May is Better Speech & Hearing Month and Apraxia Awareness Month. Childhood Apraxia of Speech (CAS) is a pediatric motor speech disorder in which children have difficulty with the planning and production of speech. While the focus for children with CAS is often on the production of sounds, studies have shown that children with previous spoken language difficulties may be at a higher risk for literacy difficulties because of the connection between spoken and written language.
Incorporating Phonological Awareness (PA) skills into therapy may help to combat this and build your students’ literacy skills. But let’s face it- many of our students have many goals that need targeting or we have large groups that can make it difficult to find activities where each student is getting what they need. Adding another thing to your list of things to do as a Speech-Language Pathologist (SLP) can feel overwhelming. But incorporating PA skills into your speech and language sessions doesn’t have to be!
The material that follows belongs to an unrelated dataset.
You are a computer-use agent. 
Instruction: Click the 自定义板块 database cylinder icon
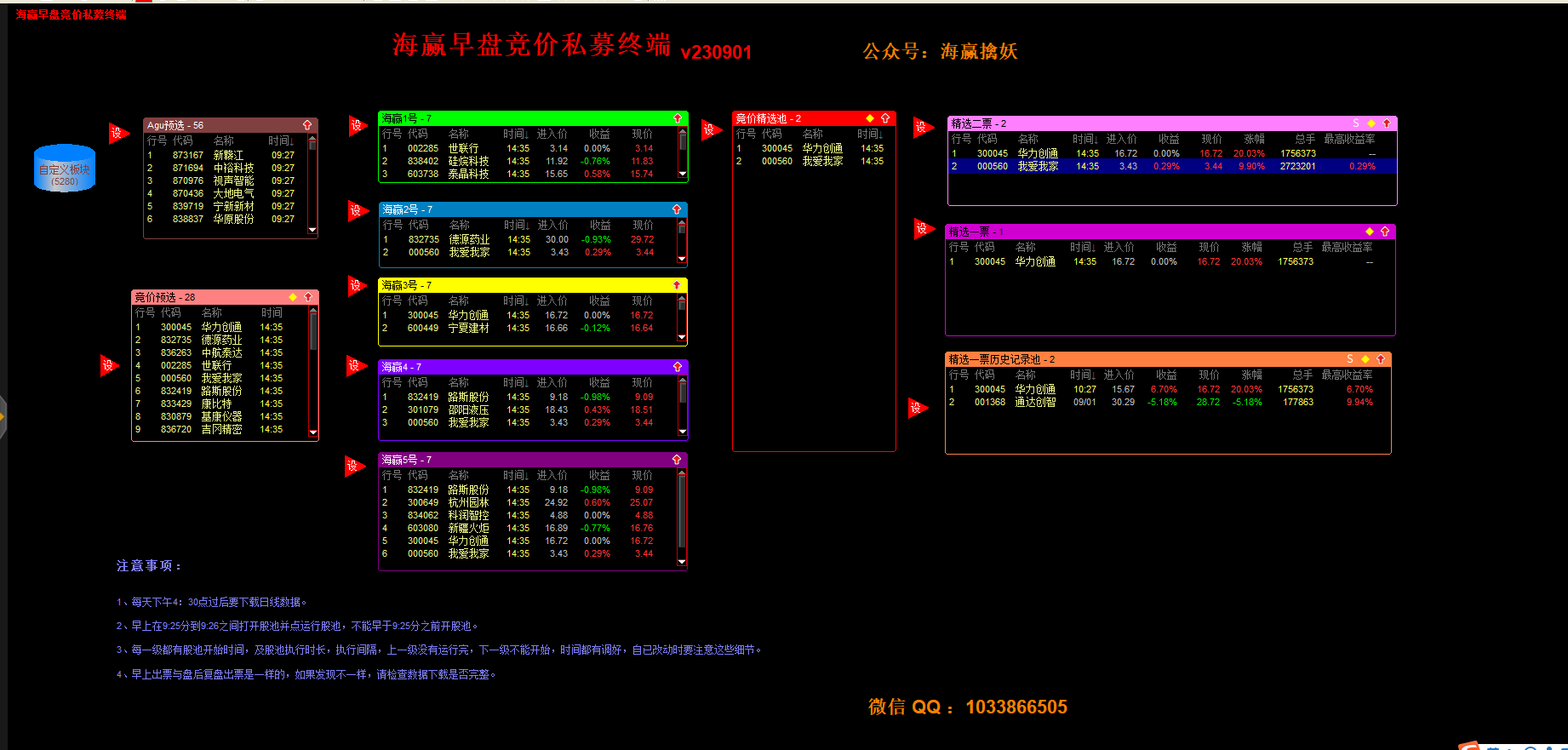tap(65, 169)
Here are some easy ways to incorporate PA this month to better support students in your school with a possible history of CAS.
Rhyme Time
Rhyming is one of the foundational steps in PA. It is a critical early skill that will help students as they make their way through their school years and beyond. Rhyming can also be an easy skill to work into your already planned speech and language sessions. Here are 3 ways to work rhyming into your sessions:
- Set aside time to rhyme: Set a timer for a couple of minutes at the start or end of your session and have your student(s) come up with words that rhyme with a “word of the day”. You can have the students put a mini eraser on a chart or a point on the board for each rhyming word they can think of within the time limit. See if they can think of more rhyming words next session.
- Rhyme the speech targets: If your student or another student in the group is working on a specific phoneme, you can use their targets as your rhyming word for your other students to practice their PA skills. While one student is working on her articulation of CVC words like “bat”, another is practicing his rhyming and saying “cat”.
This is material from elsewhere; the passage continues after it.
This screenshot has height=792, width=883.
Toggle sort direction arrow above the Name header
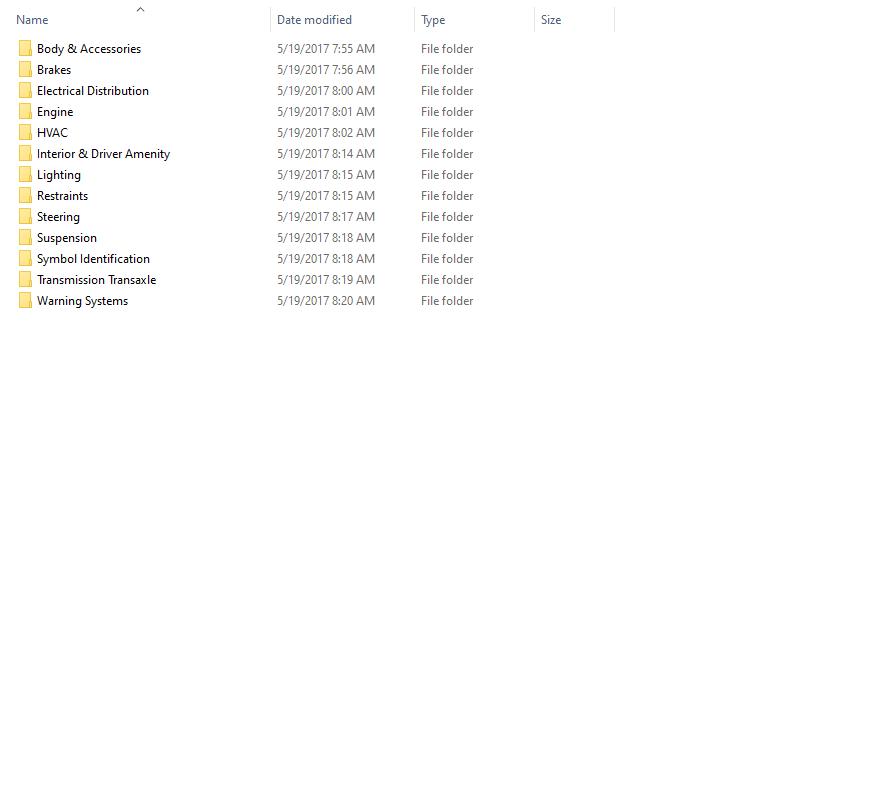click(141, 9)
- Find rhymes in language tasks: While reading a listening comprehension story to a student, you can have your other student listen for rhyming words they hear in the story. You can also give them a specific word to listen for rhymes while you read.
Alliteration Always
Alliteration is another skill that is key to literacy and language. Adding alliteration to your speech and language sessions can be a subtle way to instill PA skills for your students. Here are 3 quick ways to work alliteration into your sessions:
- Headline of the day: Choose a letter and have the students come up with words that start with that sound. Write down each student’s words or phrases onto pieces of paper and move them around to create a silly “headline” for the day.
- What else: After a student practices their target word, ask them “what else” starts with the same sound as the word they just said. In groups, you can have students go around and keep adding something to the list. You can even choose the child’s target sound to get even more productions of the phoneme.
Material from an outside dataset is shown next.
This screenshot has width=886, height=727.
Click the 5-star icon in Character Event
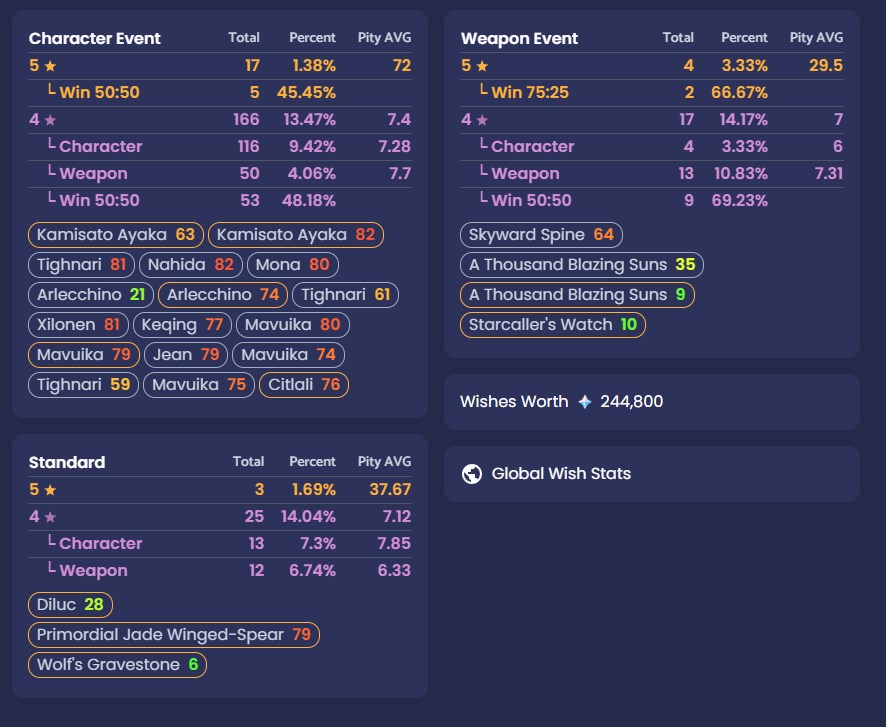click(50, 65)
- Name game: Have the students come up with an adjective or animal that starts with the same sound as their name. They can even make little name tags with their alliteration name.
Sounds Like…
Lastly, blending sounds into words or breaking apart words into their individual sounds is another building block skill for reading and writing. These can also be incorporated quickly and easily into your already planned speech and language sessions. You can spend a set amount of time targeting these skills or you can choose one or two words a session to highlight phoneme blending or segmenting. Here are 3 engaging ways to slip extra phoneme practice into your sessions:
- Break it up: Use scrabble tiles or letter magnets to spell out simple 3-4 letter words and then have your student break the words apart by separating the tiles, or have them sound out the word and slide the tiles closer together.
- How many sounds: Use multiple of the same object (crayons, toy cars, train cars, dinosaurs,etc.) and have each represent a sound or a syllable. Talk about the student’s target words in terms of how many “cars” there are (how many syllables or how many sounds).
- Fidget with it: Use your student’s pop-it or fidget toy to work on counting out the sounds in words. Give them a word and tell them to pop one bubble for each sound they hear.
I hope that these ideas are helpful, not only during Apraxia Awareness Month but in the future when you come across a student with a history of CAS or another speech disorder struggling with reading.
These Phonological Awareness skills are things that you can incorporate into the lessons that you already have planned. Even just adding in a few minutes of the above activities can make a world of difference for a child with reading difficulties.
Happy Better Speech & Hearing Month!